We are upgrading our recommendation on Rogers Communications Inc. (RCI - Free Report) to Outperform based on its current valuation, which is trading at significantly low multiples compared to the industry average and the S&P 500, with respect to several valuation metrics. We believe massive expansion of LTE networks and an attractive dividend yield will also boost the stock price in the near future.
As of now, Rogers expanded its superfast LTE network to 60% of Canada. Management has aimed to achieve 100% foothold by the end of 2013. Deployment of LTE network has resulted in a 80% year over year increase of Internet usage by its subscribers. Growing demand for mobile data and huge activation of latest smartphones will pave the way for Rogers’ future growth. The strategic decision taken by management to diversify in the mobile banking segment will also open up an additional revenue stream for the company.
In last August, Rogers Communications together with Bell Canada, a division of BCE Inc. (BCE - Free Report) completed the joint acquisition of 75% stake in Maple Leaf Sports & Entertainment (MLSE). With this acquisition, Rogers will be able to deliver highly quality sports content to its subscribers anywhere, anytime, on any platform through its wireless/cable networks and robust portfolio of media assets. The sports contents of MLSE are in high demand in Canada.

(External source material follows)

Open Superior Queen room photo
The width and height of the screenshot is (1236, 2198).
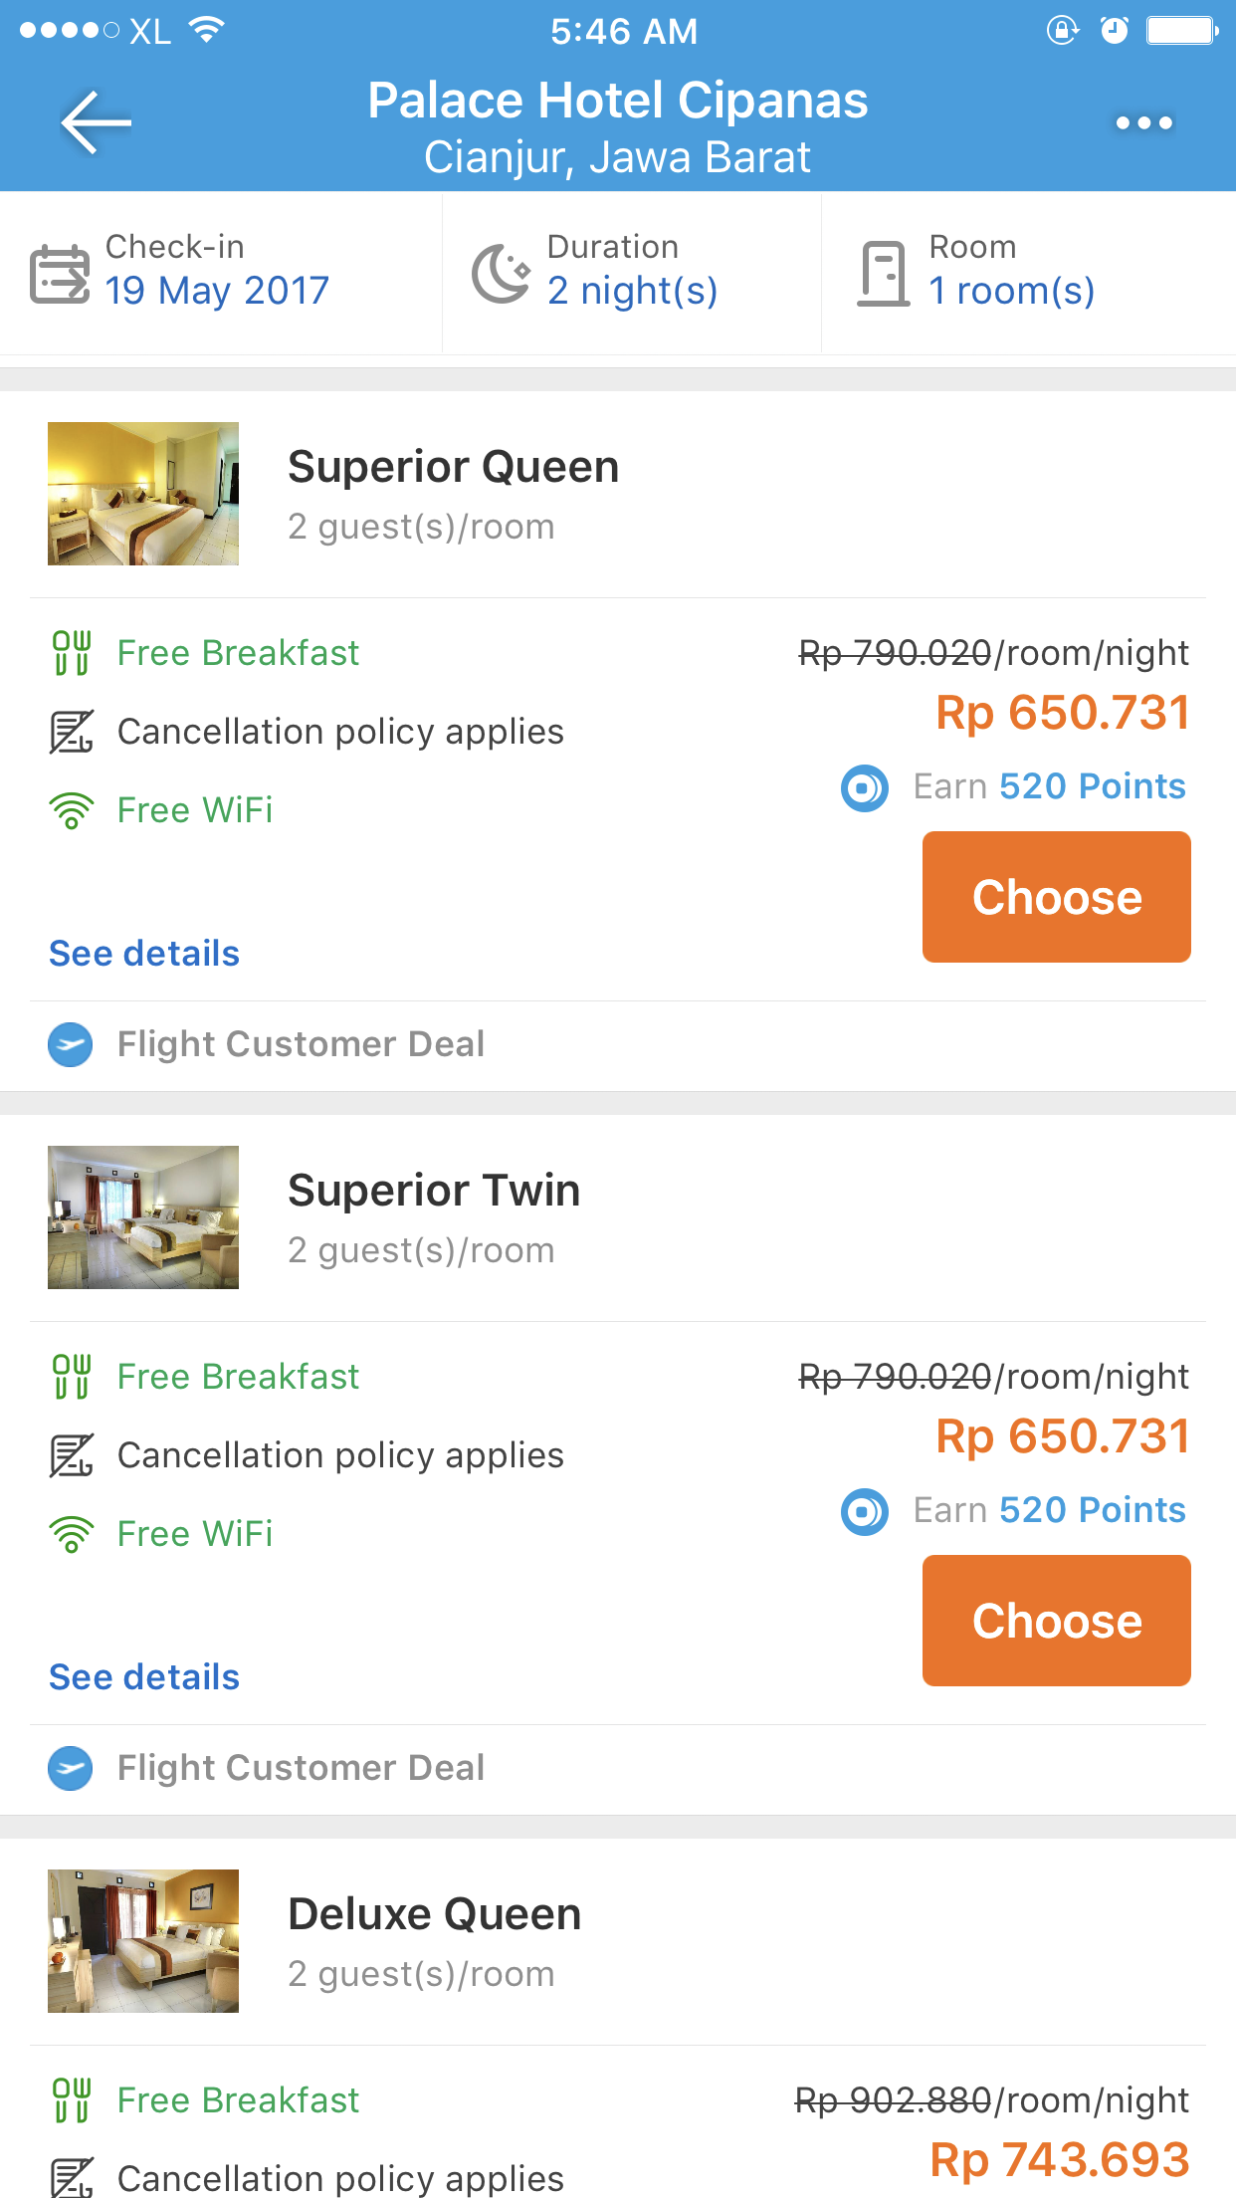143,494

Rogers Communications has decided to gain complete control over sports television network Score Media Inc. – Canada's third largest specialty sports channel – by purchasing its full stake for $167 million. The transaction awaits shareholder and other customary approvals. The proposed acquisition of Score Media Inc. will provide Rogers the right to access television assets of the Score Television Network, that includes Voice to Visual Inc., mixed martial arts promotion The Score Fighting Series, and The Score Television Network.